## TASK TO CARRY OUT
Copy out each of the lines below word for word, with nothing changed.

## DATA
***
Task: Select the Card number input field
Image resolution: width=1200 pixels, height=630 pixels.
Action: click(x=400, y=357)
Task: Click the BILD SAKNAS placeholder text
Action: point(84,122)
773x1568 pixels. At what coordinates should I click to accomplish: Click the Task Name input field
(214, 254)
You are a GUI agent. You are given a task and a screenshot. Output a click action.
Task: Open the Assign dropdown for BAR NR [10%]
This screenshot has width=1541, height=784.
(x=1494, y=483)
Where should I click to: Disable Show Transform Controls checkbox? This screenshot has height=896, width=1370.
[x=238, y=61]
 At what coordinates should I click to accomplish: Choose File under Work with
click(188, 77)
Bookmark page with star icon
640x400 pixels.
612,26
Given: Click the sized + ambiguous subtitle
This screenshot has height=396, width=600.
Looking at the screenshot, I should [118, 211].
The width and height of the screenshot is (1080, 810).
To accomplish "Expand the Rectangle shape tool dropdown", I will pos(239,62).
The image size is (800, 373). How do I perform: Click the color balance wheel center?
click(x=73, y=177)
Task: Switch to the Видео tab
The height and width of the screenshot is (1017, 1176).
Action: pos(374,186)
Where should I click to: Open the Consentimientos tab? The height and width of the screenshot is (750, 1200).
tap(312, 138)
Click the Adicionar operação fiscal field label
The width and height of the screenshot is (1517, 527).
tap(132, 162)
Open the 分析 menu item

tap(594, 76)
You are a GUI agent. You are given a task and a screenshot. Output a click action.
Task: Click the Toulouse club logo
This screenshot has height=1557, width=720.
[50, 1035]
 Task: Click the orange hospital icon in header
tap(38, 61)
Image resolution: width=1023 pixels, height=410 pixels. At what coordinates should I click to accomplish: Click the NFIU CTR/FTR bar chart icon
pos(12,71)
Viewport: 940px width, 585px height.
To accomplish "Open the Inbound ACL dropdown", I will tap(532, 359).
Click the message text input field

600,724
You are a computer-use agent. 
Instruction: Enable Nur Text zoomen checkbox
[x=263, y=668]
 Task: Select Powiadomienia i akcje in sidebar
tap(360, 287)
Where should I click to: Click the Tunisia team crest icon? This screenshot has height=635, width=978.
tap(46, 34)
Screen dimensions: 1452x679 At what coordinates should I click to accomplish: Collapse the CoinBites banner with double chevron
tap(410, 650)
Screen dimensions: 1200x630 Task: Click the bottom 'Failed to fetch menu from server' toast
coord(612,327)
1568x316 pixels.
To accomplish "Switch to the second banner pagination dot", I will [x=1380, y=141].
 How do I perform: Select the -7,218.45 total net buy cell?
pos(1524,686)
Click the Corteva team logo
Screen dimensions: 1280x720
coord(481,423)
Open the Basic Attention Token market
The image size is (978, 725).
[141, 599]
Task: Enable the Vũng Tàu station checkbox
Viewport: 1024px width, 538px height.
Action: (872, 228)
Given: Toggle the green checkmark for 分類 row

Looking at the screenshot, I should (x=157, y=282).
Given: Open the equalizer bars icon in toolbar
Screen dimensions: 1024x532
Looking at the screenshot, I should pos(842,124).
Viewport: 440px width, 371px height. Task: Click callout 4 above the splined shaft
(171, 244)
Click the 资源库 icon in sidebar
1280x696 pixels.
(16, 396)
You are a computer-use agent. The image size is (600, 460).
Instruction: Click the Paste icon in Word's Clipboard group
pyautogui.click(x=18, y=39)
***
## THE RESULT
Task: Select the Card number input field
Image resolution: width=1200 pixels, height=630 pixels.
Action: click(x=400, y=357)
Task: Click the BILD SAKNAS placeholder text
Action: point(84,122)
773x1568 pixels. At what coordinates should I click to accomplish: Click the Task Name input field
(214, 254)
You are a GUI agent. You are given a task and a screenshot. Output a click action.
Task: Open the Assign dropdown for BAR NR [10%]
This screenshot has width=1541, height=784.
(x=1494, y=483)
Where should I click to: Disable Show Transform Controls checkbox? This screenshot has height=896, width=1370.
[x=238, y=61]
 At what coordinates should I click to accomplish: Choose File under Work with
click(188, 77)
Bookmark page with star icon
640x400 pixels.
612,26
Given: Click the sized + ambiguous subtitle
This screenshot has height=396, width=600.
Looking at the screenshot, I should [118, 211].
The width and height of the screenshot is (1080, 810).
To accomplish "Expand the Rectangle shape tool dropdown", I will pos(239,62).
The image size is (800, 373). How do I perform: Click the color balance wheel center?
click(x=73, y=177)
Task: Switch to the Видео tab
The height and width of the screenshot is (1017, 1176).
Action: pos(374,186)
Where should I click to: Open the Consentimientos tab? The height and width of the screenshot is (750, 1200).
tap(312, 138)
Click the Adicionar operação fiscal field label
The width and height of the screenshot is (1517, 527).
tap(132, 162)
Open the 分析 menu item

tap(594, 76)
You are a GUI agent. You are given a task and a screenshot. Output a click action.
Task: Click the Toulouse club logo
This screenshot has height=1557, width=720.
[50, 1035]
 Task: Click the orange hospital icon in header
tap(38, 61)
Image resolution: width=1023 pixels, height=410 pixels. At what coordinates should I click to accomplish: Click the NFIU CTR/FTR bar chart icon
pos(12,71)
Viewport: 940px width, 585px height.
To accomplish "Open the Inbound ACL dropdown", I will tap(532, 359).
Click the message text input field

600,724
You are a computer-use agent. 
Instruction: Enable Nur Text zoomen checkbox
[x=263, y=668]
 Task: Select Powiadomienia i akcje in sidebar
tap(360, 287)
Where should I click to: Click the Tunisia team crest icon? This screenshot has height=635, width=978.
tap(46, 34)
Screen dimensions: 1452x679 At what coordinates should I click to accomplish: Collapse the CoinBites banner with double chevron
tap(410, 650)
Screen dimensions: 1200x630 Task: Click the bottom 'Failed to fetch menu from server' toast
coord(612,327)
1568x316 pixels.
To accomplish "Switch to the second banner pagination dot", I will [x=1380, y=141].
 How do I perform: Select the -7,218.45 total net buy cell?
pos(1524,686)
Click the Corteva team logo
Screen dimensions: 1280x720
coord(481,423)
Open the Basic Attention Token market
The image size is (978, 725).
[141, 599]
Task: Enable the Vũng Tàu station checkbox
Viewport: 1024px width, 538px height.
Action: (872, 228)
Given: Toggle the green checkmark for 分類 row

Looking at the screenshot, I should (x=157, y=282).
Given: Open the equalizer bars icon in toolbar
Screen dimensions: 1024x532
Looking at the screenshot, I should pos(842,124).
Viewport: 440px width, 371px height. Task: Click callout 4 above the splined shaft
(171, 244)
Click the 资源库 icon in sidebar
1280x696 pixels.
(16, 396)
You are a computer-use agent. The image size is (600, 460).
Instruction: Click the Paste icon in Word's Clipboard group
pyautogui.click(x=18, y=39)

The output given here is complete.